Monday, September 27, 2010

Healing Emotional Wounds

A good way to understand emotional wounds is to simply compare them to physical wounds. First of all, they hurt. How helpful is it if we are physically hurt – say we’ve sprained an ankle – for someone to say “Don’t feel hurt” or “You shouldn’t feel hurt”? That definitely does not ease the pain. What does help is for someone to say “Where does it hurt?” or “What can I do to help?” or “I’m so sorry you’re hurt.”

These are such “no brainers” for physical hurts and wounds but why do we treat emotional wounds so callously? Probably the main reason is because emotional wounds involve relationships. When you go to the doctor with a physical wound, his or her only concern is taking care of your wound. However, when you go to your spouse with an emotional wound, what often happens is that the wound becomes secondary to the defenses given for not causing it (or not intending to cause it). Meanwhile, like the sprained ankle, you’re hurting.

The Bible tells us that when we’re offended (emotionally wounded) we should go to the one who offends us. This includes spouses. How helpful is it when we do this if our spouse denies our feelings (“you’re being overly sensitive” or “you shouldn’t be offended”) or gives reasons why he or she is not to blame? This response does not help the pain and certainly does not facilitate healing.

A much better response when your spouse comes to you with an emotional wound is to simply and sincerely say “Thank you so much for sharing that with me” – no defensiveness, no denying of feelings, but rather focusing on the wound and the desire to heal it.

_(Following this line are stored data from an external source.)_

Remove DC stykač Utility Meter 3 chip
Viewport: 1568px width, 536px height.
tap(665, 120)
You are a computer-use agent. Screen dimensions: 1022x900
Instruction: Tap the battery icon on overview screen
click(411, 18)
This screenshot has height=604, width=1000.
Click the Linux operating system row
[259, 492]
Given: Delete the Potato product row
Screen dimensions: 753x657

Another step, of course, is to say “I’m so sorry” and “What can I do to help?” You may have a hundred reasons why you did not cause the wound or did not intend to but the fact is your spouse is hurting – the wound needs attention now.

Husbands and wives can be very effective “doctors” for each other by focusing on what needs to happen to facilitate healing rather than denial or defensiveness. And healing is what we all really want.

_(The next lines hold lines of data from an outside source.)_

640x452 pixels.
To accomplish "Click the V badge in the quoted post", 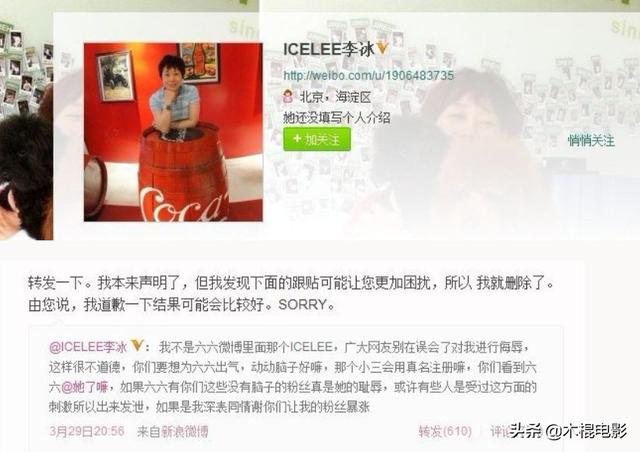I will pos(137,345).
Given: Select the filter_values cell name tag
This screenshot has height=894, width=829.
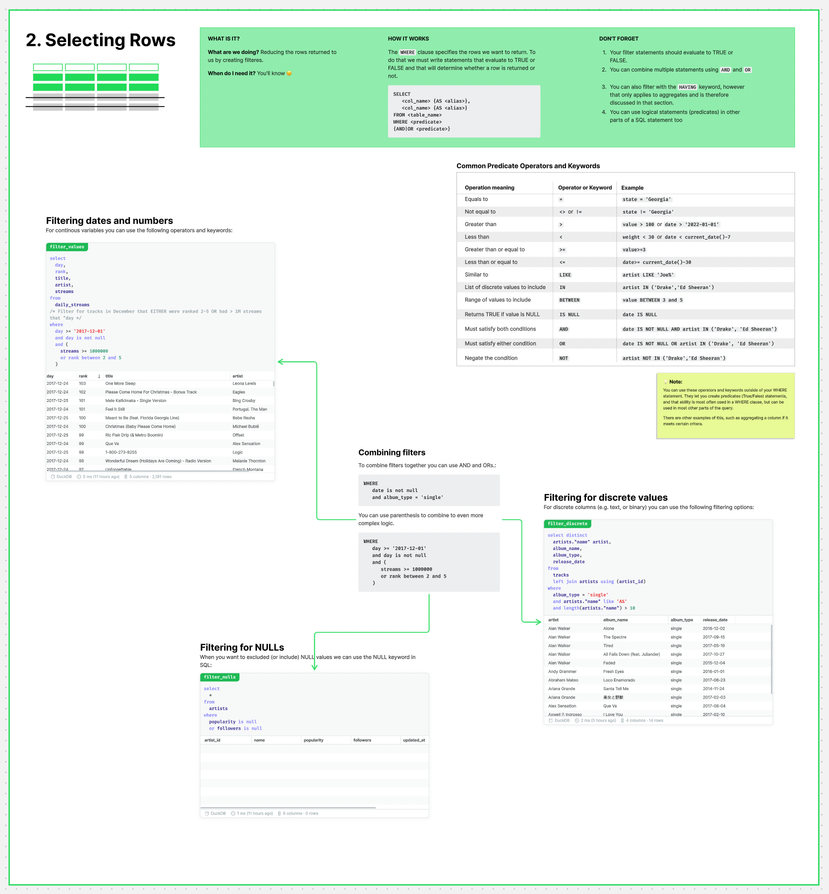Looking at the screenshot, I should coord(67,246).

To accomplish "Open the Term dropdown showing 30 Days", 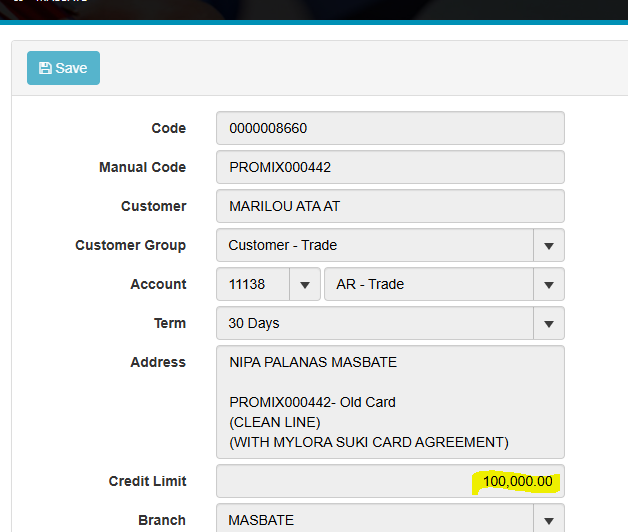I will (548, 323).

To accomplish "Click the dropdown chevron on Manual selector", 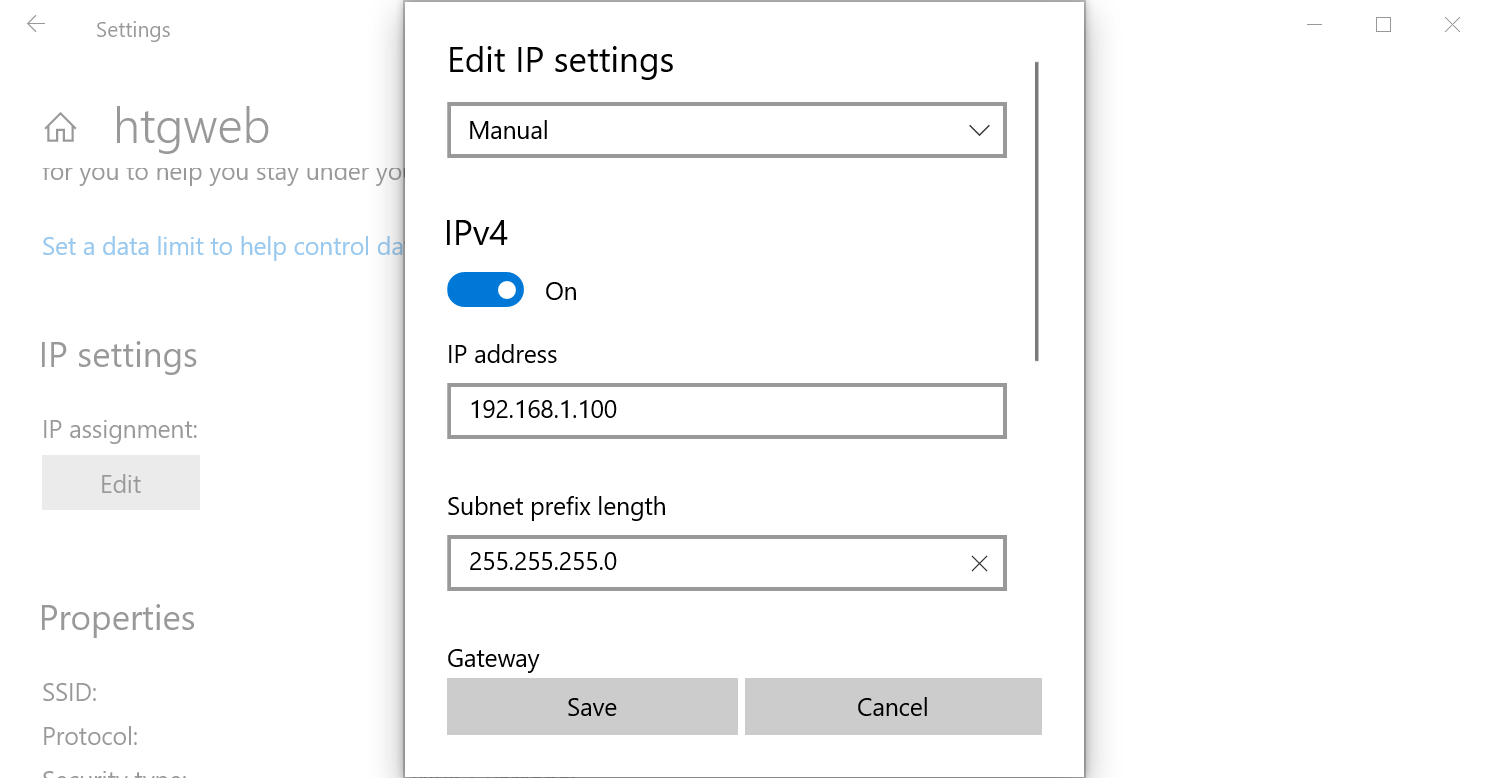I will [x=978, y=130].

Friday, September 10, 2010

Is Your Spouse Your Best Friend?

After my husband and I had been dating for a while, I sensed that my roommate was feeling a little left out because of all the time I was spending with this “new guy”. My feeling was that tried and true friendships are so much more important than relationships with guys that may not even last more than a few dates. So I was all prepared to tell this “new guy” in my life that I thought we should stop seeing each other. I planned to tell him right after our date. But then something happened that I will never forget. As he got out of the car and walked around to open my door, something occurred to me. This “new guy” was my friend. He wasn’t just another guy. He, like my roommate, had become my good friend. Needless to say, I didn’t tell him we should stop seeing each other and the rest is history. He now is not only my husband but my best friend.

Ask yourself, is your spouse your best friend? And if so (and even if not so), how do best friends think and behave? For starters, best friends back each other up. They give each other the benefit of the doubt. They know that each has the other’s best interest in mind. They are honest with each other, even at times when it’s hard to be, because they know the honesty is based on genuine love and caring.

Best friends share sorrows and joys. They know and accept each other – warts and all. They don’t give up on each other. They hang in there. They value and respect each other’s opinions and perspectives. They sometimes mess up but they apologize and forgive because they are best friends.

Best friends also put each other first in their lives. They take the time and the thought and the energy to nurture their friendship. And as they do this, their friendship becomes a sort of buffer so that disappointments and frustrations in other areas of their lives (even other relationships) don’t hurt as much. They derive strength from each other and they give strength to each other.

At this point, you may be tempted to say, “My spouse doesn’t do all those things for me.” That may be true, but the expression “to have a friend, be a friend” is as important in marriage as in any other relationship. Ask yourself, what can you do to improve your friendship with your spouse? What can you do to truly become best friends?